— START OF Excerpted records —

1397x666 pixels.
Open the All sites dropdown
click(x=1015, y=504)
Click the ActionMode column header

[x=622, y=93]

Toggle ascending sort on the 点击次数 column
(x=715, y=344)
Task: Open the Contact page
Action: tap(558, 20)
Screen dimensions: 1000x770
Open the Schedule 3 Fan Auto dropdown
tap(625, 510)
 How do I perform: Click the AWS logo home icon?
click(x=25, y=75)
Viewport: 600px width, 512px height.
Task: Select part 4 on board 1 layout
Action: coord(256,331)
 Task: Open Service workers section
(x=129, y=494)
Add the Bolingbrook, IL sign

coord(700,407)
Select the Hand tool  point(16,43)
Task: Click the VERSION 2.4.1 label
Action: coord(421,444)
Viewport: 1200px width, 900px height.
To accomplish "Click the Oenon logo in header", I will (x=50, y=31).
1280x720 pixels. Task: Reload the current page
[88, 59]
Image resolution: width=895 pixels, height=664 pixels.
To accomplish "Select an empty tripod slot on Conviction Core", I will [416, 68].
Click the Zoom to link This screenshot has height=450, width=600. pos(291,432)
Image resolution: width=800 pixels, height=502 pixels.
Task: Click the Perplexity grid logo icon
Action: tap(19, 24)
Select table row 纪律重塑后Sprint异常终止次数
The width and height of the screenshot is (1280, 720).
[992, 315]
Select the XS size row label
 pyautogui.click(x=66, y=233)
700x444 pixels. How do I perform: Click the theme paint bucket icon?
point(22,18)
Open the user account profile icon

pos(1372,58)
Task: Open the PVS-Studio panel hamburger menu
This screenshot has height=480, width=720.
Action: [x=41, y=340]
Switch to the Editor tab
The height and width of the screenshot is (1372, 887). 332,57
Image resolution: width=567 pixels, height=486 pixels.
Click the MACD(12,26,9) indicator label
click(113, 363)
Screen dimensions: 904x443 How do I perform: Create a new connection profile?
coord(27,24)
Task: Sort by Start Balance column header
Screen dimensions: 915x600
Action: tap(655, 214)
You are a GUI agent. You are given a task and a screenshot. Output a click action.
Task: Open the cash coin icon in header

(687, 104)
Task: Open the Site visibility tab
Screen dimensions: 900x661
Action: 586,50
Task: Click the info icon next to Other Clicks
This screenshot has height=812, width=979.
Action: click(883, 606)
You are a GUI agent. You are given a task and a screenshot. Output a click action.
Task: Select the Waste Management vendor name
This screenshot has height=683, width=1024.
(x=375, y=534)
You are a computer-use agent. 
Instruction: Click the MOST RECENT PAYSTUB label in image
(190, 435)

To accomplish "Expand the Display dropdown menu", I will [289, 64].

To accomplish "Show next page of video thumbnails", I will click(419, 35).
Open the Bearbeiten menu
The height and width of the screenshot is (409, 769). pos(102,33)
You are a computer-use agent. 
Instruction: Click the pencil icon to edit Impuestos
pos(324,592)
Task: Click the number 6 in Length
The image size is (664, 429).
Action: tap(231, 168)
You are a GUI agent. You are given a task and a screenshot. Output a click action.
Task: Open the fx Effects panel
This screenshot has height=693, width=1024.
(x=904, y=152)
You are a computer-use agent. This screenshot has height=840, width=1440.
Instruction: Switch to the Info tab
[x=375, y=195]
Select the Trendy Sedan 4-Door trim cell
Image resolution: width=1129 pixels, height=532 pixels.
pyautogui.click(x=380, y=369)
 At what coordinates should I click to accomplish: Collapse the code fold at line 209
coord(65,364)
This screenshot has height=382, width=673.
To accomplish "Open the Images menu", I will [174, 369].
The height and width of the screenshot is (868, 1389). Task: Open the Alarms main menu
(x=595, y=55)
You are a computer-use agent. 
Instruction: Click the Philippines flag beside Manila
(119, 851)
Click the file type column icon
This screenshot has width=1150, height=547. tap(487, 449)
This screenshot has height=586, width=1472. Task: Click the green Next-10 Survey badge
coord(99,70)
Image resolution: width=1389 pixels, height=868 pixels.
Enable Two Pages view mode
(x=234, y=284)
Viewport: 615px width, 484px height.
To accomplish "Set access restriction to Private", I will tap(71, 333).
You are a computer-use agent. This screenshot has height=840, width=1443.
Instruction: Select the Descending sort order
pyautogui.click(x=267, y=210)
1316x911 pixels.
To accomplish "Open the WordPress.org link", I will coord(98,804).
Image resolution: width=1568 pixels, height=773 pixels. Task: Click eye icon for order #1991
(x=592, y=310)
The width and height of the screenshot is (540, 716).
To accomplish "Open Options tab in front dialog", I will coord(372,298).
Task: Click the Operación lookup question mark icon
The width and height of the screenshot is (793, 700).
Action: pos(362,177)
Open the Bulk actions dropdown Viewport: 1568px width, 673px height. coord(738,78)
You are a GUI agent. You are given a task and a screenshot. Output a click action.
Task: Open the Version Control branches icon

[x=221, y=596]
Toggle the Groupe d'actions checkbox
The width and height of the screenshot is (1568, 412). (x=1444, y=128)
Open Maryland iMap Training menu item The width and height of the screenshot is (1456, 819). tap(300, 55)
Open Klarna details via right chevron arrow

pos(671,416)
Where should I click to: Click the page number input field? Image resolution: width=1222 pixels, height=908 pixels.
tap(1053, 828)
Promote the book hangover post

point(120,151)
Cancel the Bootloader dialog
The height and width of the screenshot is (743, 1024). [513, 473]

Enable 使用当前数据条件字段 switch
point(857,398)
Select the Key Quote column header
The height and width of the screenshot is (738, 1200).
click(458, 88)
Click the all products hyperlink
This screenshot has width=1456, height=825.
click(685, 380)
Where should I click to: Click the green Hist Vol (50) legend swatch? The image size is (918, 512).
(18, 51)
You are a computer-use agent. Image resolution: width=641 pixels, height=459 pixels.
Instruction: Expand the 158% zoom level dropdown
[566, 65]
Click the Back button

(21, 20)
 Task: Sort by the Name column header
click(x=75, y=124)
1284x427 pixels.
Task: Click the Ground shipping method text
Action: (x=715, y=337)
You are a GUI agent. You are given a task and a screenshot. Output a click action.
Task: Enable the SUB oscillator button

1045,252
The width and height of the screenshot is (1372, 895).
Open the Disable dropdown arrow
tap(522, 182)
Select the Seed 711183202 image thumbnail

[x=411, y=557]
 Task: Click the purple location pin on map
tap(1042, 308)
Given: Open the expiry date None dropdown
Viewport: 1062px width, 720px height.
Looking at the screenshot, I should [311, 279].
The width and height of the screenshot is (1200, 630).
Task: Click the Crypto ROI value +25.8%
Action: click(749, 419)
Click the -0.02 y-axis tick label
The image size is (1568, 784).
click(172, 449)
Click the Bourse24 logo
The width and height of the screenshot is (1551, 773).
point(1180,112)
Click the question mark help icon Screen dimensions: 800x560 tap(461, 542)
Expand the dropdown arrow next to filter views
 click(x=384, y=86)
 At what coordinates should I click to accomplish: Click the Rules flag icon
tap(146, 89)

— END OF Excerpted records —

Written task
Reproduce the rows above verbatim, starting at the line with "Switch to the Editor tab" and continuing up to and including the line with "Action: tap(655, 214)".

Solution to this problem
Switch to the Editor tab
The height and width of the screenshot is (1372, 887). 332,57
Image resolution: width=567 pixels, height=486 pixels.
Click the MACD(12,26,9) indicator label
click(113, 363)
Screen dimensions: 904x443 How do I perform: Create a new connection profile?
coord(27,24)
Task: Sort by Start Balance column header
Screen dimensions: 915x600
Action: tap(655, 214)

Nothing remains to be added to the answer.